Das aktivierte Phosphoinositid-3-Kinase-Delta-Syndrom (APDS) ist eine sehr seltene, angeborene Störung des Immunsystems, von der etwa ein bis zwei Menschen pro Million betroffen sind. Bei dieser komplexen primären Immunschwäche führen Mutationen bestimmter Gene zur überschießenden Aktivität der Phosphoinositid-3-Kinase-Delta (PI3Kδ). Diese Kinase hat eine wichtige Funktion in der Signalgebung in den Immunzellen. Die Hyperaktivität des Enzyms beeinträchtigt die normale Entwicklung und Funktion der B- und T-Lymphozyten. Dies führt u. a. zu erhöhten Konzentrationen unreifer B-Zellen, die sich in den Lymphknoten und Organen wie Milz, Leber oder Lunge bilden, sowie zu reduzierten Konzentrationen naiver, d. h. neu gebildeter reifer B-Zellen. In der Folge kommt es, in variabler Ausprägung, zu Dysregulation und Immunschwäche. 

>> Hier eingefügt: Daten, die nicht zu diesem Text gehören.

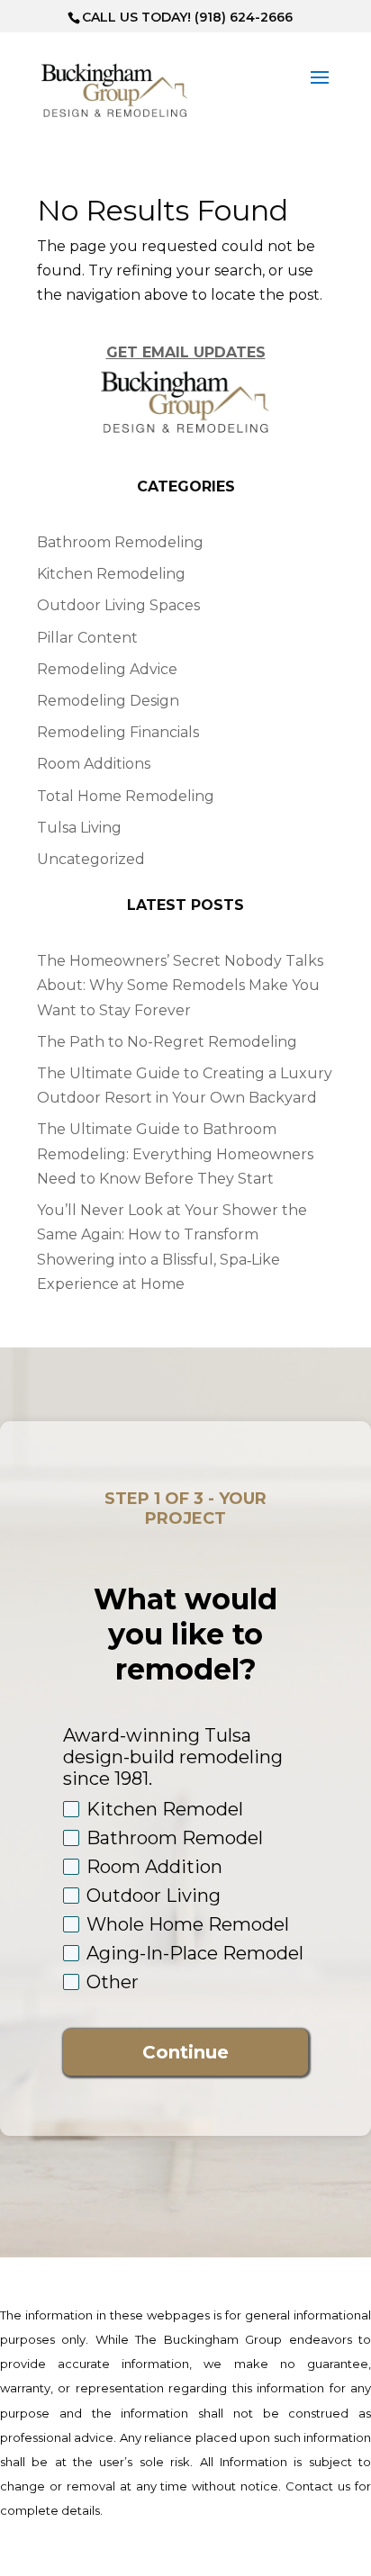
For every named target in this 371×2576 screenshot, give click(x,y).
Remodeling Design (108, 700)
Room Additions (93, 763)
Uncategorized (91, 859)
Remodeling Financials (118, 732)
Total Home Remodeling (125, 796)
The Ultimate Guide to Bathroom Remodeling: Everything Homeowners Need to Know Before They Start (175, 1153)
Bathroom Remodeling (120, 542)
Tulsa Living (79, 827)
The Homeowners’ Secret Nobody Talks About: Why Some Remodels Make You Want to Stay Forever (180, 985)
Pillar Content (87, 637)
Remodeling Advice (107, 669)
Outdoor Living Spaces (118, 605)
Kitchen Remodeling (111, 573)
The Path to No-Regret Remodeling (167, 1041)
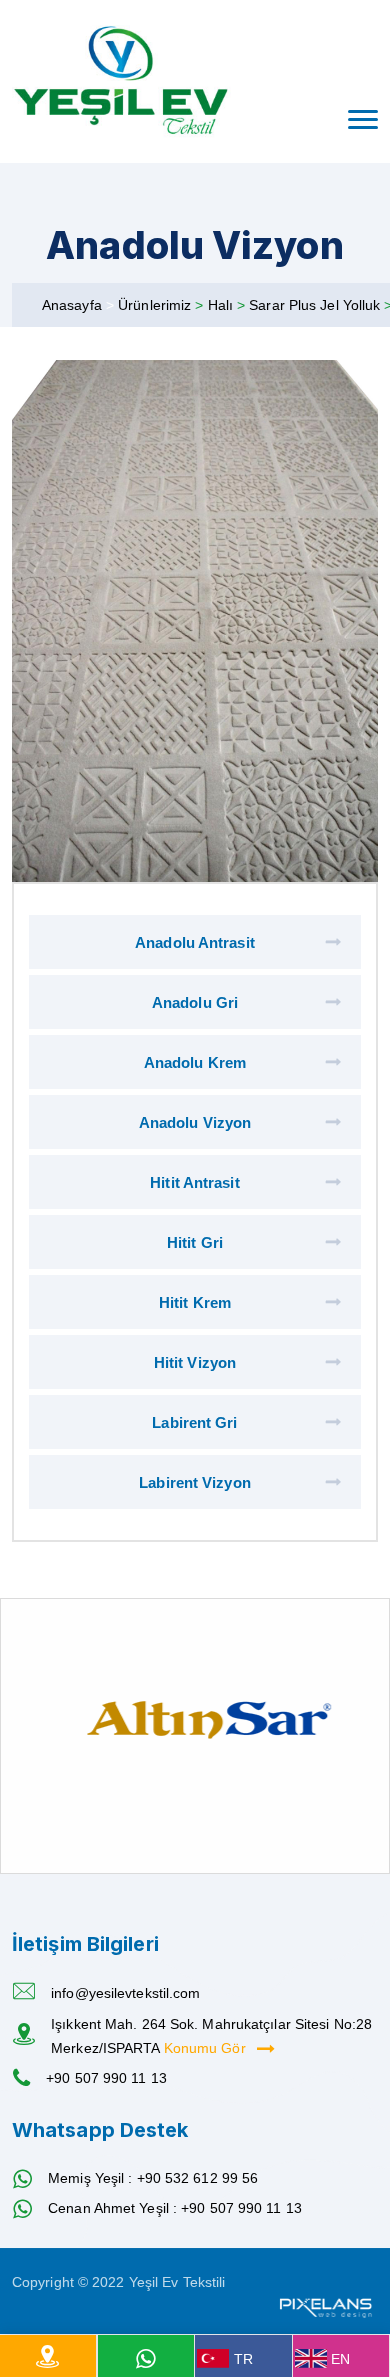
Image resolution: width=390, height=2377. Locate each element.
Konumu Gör (207, 2048)
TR (243, 2359)
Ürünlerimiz (156, 305)
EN (340, 2359)
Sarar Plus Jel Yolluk (316, 305)
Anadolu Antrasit (195, 942)
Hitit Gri (195, 1242)
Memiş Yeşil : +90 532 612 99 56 (153, 2178)
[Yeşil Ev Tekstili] (121, 81)
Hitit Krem (195, 1302)
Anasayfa (72, 305)
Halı (223, 305)
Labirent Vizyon (195, 1482)
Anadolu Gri (195, 1002)
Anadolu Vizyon (195, 1122)
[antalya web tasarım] (324, 2306)
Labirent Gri (194, 1422)
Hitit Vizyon (195, 1362)
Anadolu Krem (195, 1062)
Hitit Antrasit (194, 1182)
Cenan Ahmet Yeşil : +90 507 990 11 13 (175, 2208)
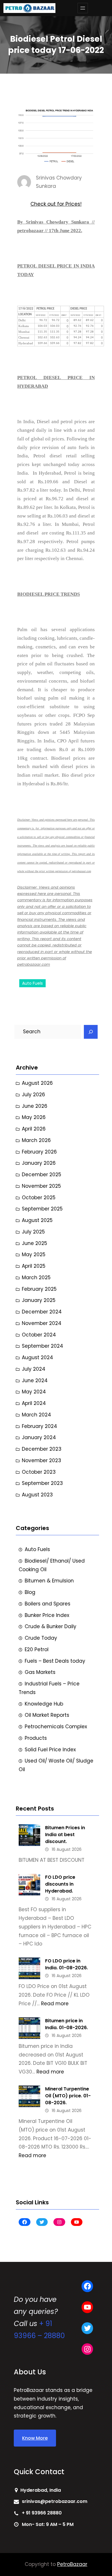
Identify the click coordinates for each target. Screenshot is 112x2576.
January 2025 (38, 1300)
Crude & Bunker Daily (50, 1626)
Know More (35, 2438)
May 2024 (34, 1391)
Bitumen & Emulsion (49, 1580)
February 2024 (39, 1426)
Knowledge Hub (44, 1703)
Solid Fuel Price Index (50, 1749)
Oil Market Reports (47, 1715)
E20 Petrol (37, 1649)
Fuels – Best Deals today (55, 1660)
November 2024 (41, 1323)
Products (36, 1738)
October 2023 (39, 1472)
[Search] (91, 1032)
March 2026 (36, 1140)
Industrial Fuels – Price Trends (49, 1688)
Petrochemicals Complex (56, 1726)
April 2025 (33, 1266)
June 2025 (34, 1243)
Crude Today (41, 1637)
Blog (30, 1592)
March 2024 (36, 1414)
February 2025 (39, 1289)
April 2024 (34, 1403)
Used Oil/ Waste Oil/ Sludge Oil (56, 1765)
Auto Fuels (32, 983)
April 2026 (34, 1128)
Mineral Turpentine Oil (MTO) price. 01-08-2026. (68, 2096)
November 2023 (41, 1460)
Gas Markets (40, 1672)
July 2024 (33, 1369)
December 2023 (41, 1448)
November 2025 (41, 1186)
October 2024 (39, 1334)
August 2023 (37, 1494)
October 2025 (38, 1197)
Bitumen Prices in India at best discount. (65, 1834)
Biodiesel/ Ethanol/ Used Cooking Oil (52, 1565)
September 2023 (42, 1483)
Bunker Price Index (47, 1615)
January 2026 (39, 1163)
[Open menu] (83, 8)
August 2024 (37, 1357)
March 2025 (36, 1277)
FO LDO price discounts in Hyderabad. (60, 1884)
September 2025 (42, 1208)
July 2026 (33, 1094)
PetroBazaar (72, 2564)
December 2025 (41, 1174)
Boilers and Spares (47, 1603)
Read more (55, 2003)
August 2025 (37, 1220)
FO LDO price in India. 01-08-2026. (66, 1964)
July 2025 (33, 1231)
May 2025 (33, 1254)
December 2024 (42, 1311)
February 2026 (39, 1151)
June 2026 (34, 1106)
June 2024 (35, 1380)
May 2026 (34, 1117)
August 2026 (37, 1083)
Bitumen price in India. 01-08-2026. (66, 2024)
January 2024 (39, 1437)
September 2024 (42, 1346)
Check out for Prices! (56, 203)
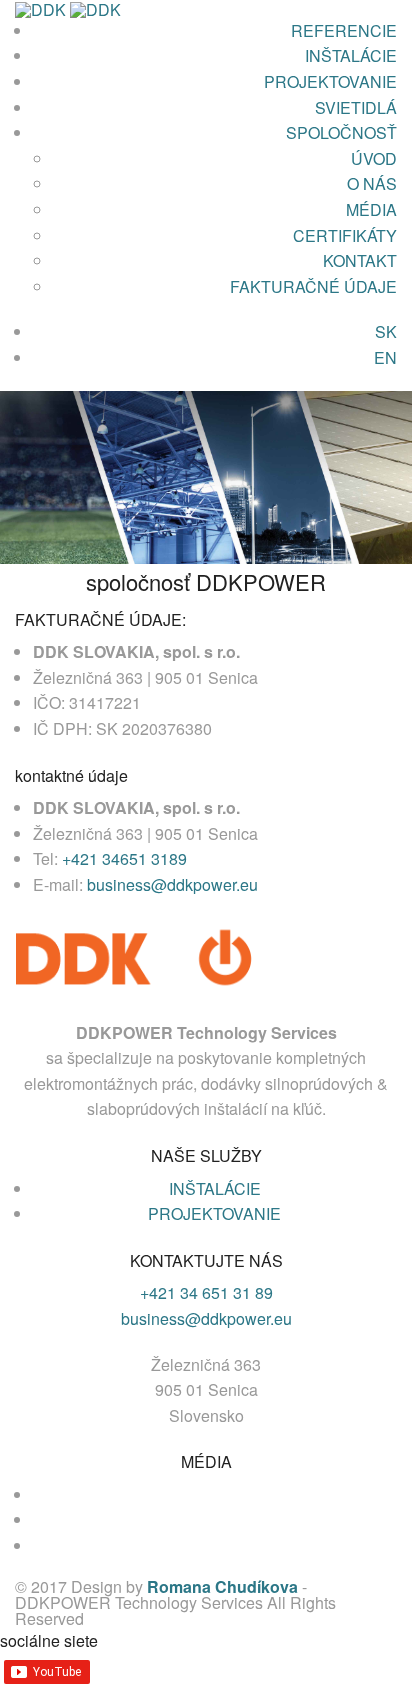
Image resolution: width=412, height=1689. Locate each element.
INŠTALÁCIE (351, 55)
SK (386, 331)
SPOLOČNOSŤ (341, 132)
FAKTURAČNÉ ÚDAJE (313, 286)
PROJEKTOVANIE (330, 81)
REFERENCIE (344, 30)
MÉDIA (371, 209)
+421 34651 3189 (124, 858)
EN (385, 357)
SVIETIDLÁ (356, 107)
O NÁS (372, 183)
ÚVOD (374, 158)
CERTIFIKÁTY (345, 235)
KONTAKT (360, 260)
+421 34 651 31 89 (206, 1292)
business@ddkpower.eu (172, 884)
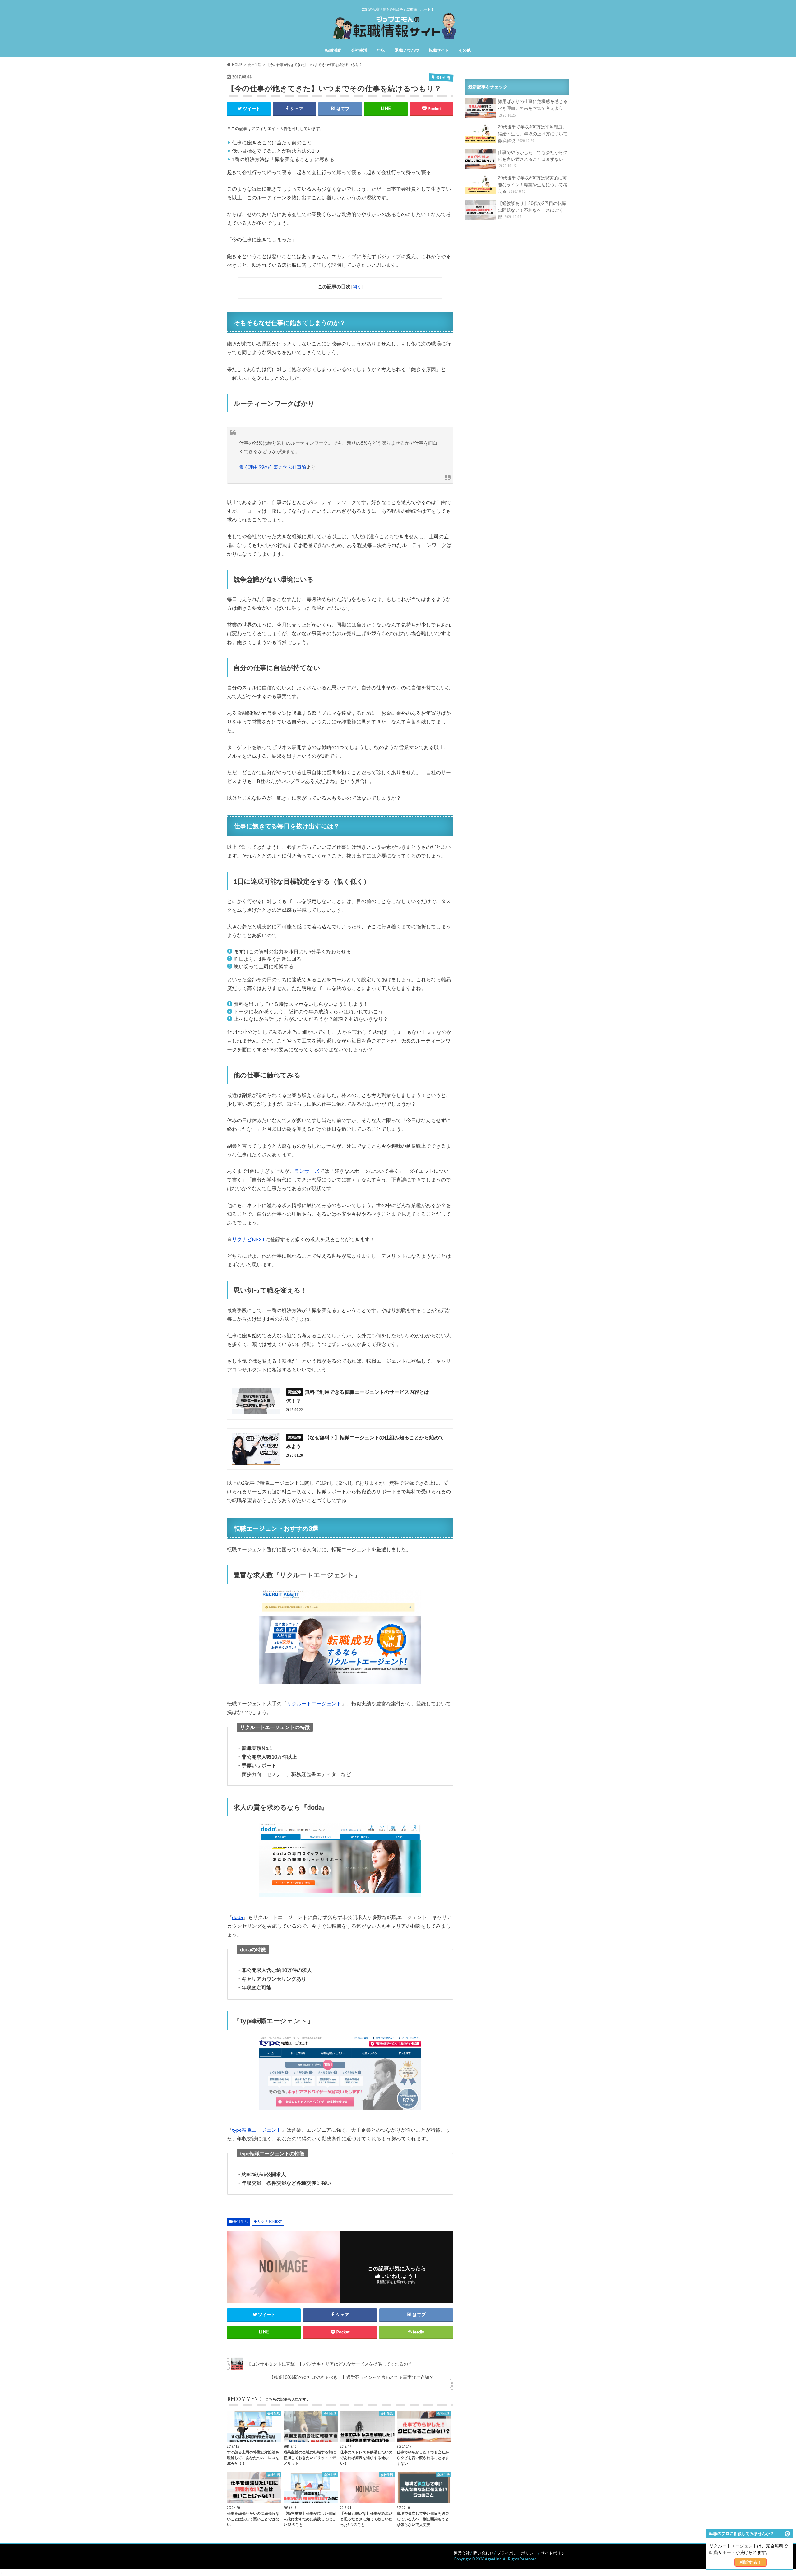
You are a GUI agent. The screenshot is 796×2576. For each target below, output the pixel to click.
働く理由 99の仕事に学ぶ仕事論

Hier gehts zur Fortbildung

Die Symptomatik der Erkrankung ist sehr heterogen. Typische Manifestationen sind eine erhöhte Infektneigung, insbesondere der Atemwege, was zu chronischen Lungenerkrankungen sowie Lymphoproliferation, Autoimmunität und Enteropathie führen kann.

Immunstimulation

Der Wirkstoff Leniolisib wirkt als Immunstimulans. Leniolisib hemmt PI3Kδ selektiv durch Blockierung der aktiven Bindungsstelle von PI3Kδ. Das reduziert die Aktivität der Kinase und führt zu einer normalen Entwicklung und Funktion der B- und T-Zellpopulationen.

Die empfohlene Dosis beträgt 70 mg Leniolisib zweimal täglich im Abstand von etwa zwölf Stunden. Patient:innen mit mittelstarker oder starker Beeinträchtigung der Leberfunktion sollen nicht mit Joenja® therapiert werden.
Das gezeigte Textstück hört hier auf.